6.11.2012

Mentes brilhantes


Legado. Lloyd Old e Renato Dulbecco publicaram diversos estudos que contribuíram na luta contra o câncer
Em três meses perdemos dois grandes cientistas: Lloyd Old (1933-2011) e Renato Dulbecco (1914-2012).
Em 1978 fiz uma palestra no Departamento de Imunologia do Sloan-Kettering Cancer Center, em Nova York, na qual discuti uma pesquisa que fazíamos com BCG oral no tratamento do melanoma maligno, no Hospital do Câncer de São Paulo. Na primeira fileira, um médico de terno azul-marinho impecável, alto e jovial, parecido com Clint Eastwood, anotava tudo. No final, fez diversas perguntas e se apresentou.
Custei a acreditar: era Lloyd Old, um dos pais da imunologia do câncer e da imunoterapia com BCG nos tumores malignos. Old nasceu em São Francisco e se formou em Berkeley. Em seguida, foi para o Sloan-Kettering especializar-se num campo que se achava na infância: a imunologia do câncer. Nos anos 1960, ele, Edward Boyse e Elizabeth Stockert iniciaram estudos para avaliar a função das células linfoides (um dos tipos de glóbulos brancos) normais e malignas. Essas pesquisas levaram à descoberta de diversos receptores e antígenos existentes na superfície dessas células.


A identificação desses antígenos alimentou nele o desejo de entender de que forma o sistema imunológico poderia rejeitar tumores, ideia adormecida desde as primeiras décadas do século XX. Em seu laboratório foi descoberto o tumor necrosis factor (TNF), proteína produzida pelas células linfoides, dotada de inúmeras propriedades, inclusive a de destruir células tumorais.
Nos anos 1980, decidido a aplicar em seres humanos os conhecimentos adquiridos com camundongos, criou um banco de células de melanoma maligno, por meio do qual demonstrou que pacientes capazes de exibir determinadas respostas imunológicas contra as células tumorais evoluíam melhor. Visionário, entendeu a necessidade de considerar a clínica como um laboratório, em que fosse possível avaliar o funcionamento do sistema imunológico dos pacientes com câncer, com a finalidade de desenvolver vacinas contra a doença.
Em 2001, teve papel decisivo na formação do Cancer Vaccine Collaborative (CVC), criado para testar vacinas em ensaios clínicos de imunoterapia no câncer. Em novembro de 2011, Lloyd Old faleceu de câncer de próstata.
Renato Dulbecco nasceu em Catanzaro, no sul da Itália. Antes da Segunda Guerra Mundial, trabalhou no célebre laboratório de Giuseppe Levi, em Turim, com Rita Levi-Montalcino e Salvador Luria que, como ele, emigraram para os Estados Unidos, país onde os três ganhariam o Nobel de Medicina. Dulbecco começou estudando fisiologia das bactérias, mas, nos anos 1950, seu interesse tomou a direção das viroses dos animais. Em especial, procurou entender os mecanismos por meio dos quais os vírus transformavam células normais em malignas.

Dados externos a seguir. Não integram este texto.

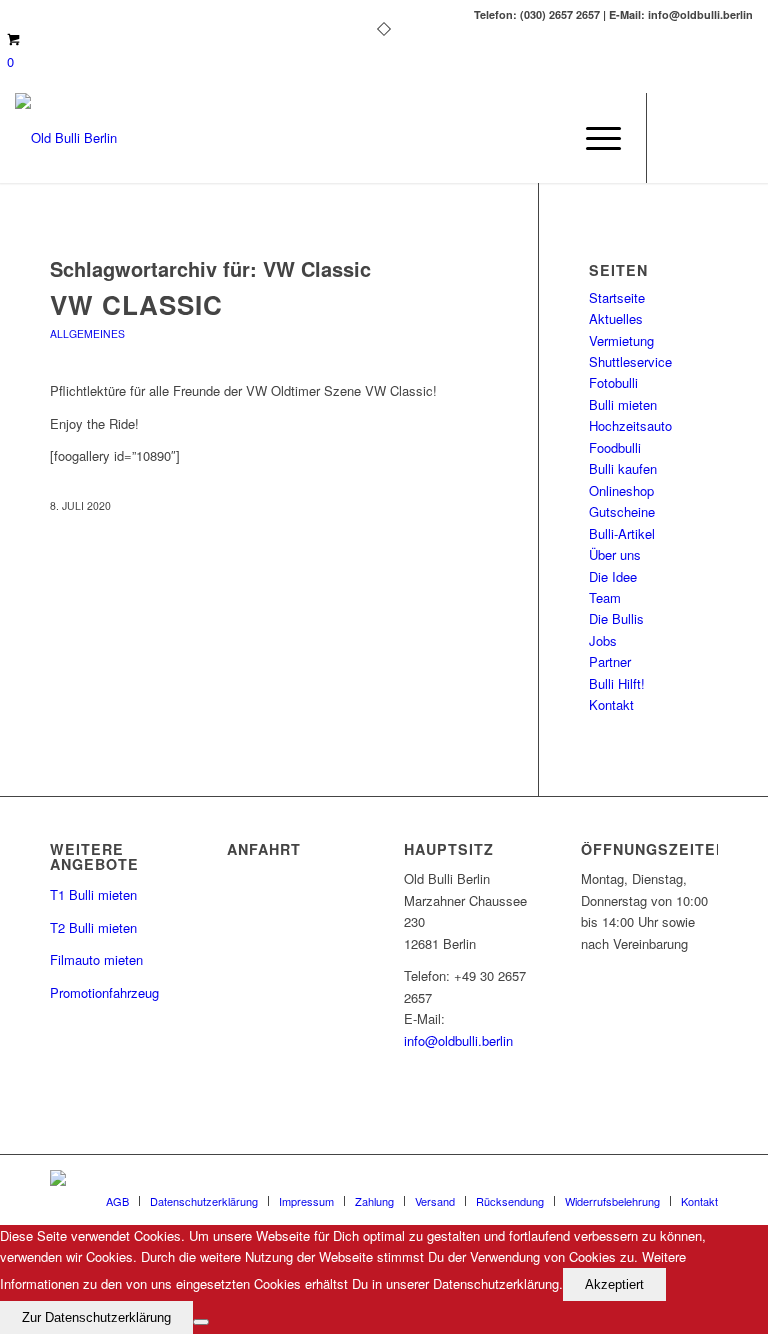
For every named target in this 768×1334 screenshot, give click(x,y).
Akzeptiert (614, 1284)
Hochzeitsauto (630, 425)
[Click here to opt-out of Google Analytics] (201, 1322)
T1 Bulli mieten (93, 894)
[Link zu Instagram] (738, 138)
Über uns (615, 554)
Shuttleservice (630, 361)
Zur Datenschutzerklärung (96, 1317)
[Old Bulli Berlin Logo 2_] (66, 138)
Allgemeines (87, 333)
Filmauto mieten (96, 959)
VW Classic (136, 304)
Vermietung (621, 340)
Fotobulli (613, 382)
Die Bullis (616, 618)
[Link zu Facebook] (678, 138)
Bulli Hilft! (617, 683)
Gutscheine (622, 511)
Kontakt (611, 704)
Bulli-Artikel (622, 533)
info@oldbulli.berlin (458, 1040)
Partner (610, 661)
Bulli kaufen (623, 468)
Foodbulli (615, 447)
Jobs (603, 640)
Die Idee (613, 576)
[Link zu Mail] (708, 138)
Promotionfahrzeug (104, 992)
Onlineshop (621, 490)
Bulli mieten (623, 404)
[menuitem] (593, 138)
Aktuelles (616, 318)
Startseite (617, 297)
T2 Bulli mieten (93, 927)
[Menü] (593, 138)
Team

No Instituto Salk, na Califórnia, foi o primeiro a demonstrar que o DNA dos vírus conseguia integrar-se no DNA da célula normal, transformando-a em maligna, pesquisa que lhe deu o Nobel de 1975. Depois do prêmio, Dulbecco decidiu trabalhar câncer de mama, área na qual permaneceu até falecer em fevereiro deste ano. O último de seus trabalhos foi publicado em 2008, quando estava com 94 anos.
Sua contribuição maior, no entanto, foi um artigo na revista Science em 1986, com o título: “A turning point in cancer research: sequencing the human genome”. Nele, afirmava: “Temos duas opções: tentar descobrir os genes envolvidos nos processos malignos: encontrar um por um ou sequenciar o genoma inteiro”.

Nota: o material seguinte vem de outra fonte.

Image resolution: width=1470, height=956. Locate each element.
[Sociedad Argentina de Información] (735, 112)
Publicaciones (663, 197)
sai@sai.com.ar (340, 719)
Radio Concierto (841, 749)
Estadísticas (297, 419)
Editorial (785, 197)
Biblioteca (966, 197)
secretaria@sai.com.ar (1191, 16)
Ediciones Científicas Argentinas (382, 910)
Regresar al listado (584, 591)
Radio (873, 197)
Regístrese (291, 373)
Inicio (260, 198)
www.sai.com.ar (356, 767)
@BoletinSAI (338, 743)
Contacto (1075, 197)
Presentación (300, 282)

A segunda estratégia lhe parecia a melhor opção. Sua influência nos meios científicos foi decisiva para o esforço internacional que criou o Projeto Genoma iniciado em 1990 e terminado em 2003, dois anos antes do previsto. Dulbecco viu nascer a revolução provocada pela biologia molecular, campo do qual participou ativamente nas áreas de viroses animais, biologia celular dos mamíferos e formação de tumores malignos. Pouquíssimos pesquisadores que viveram esses dias publicaram tanto e tão intensamente como ele.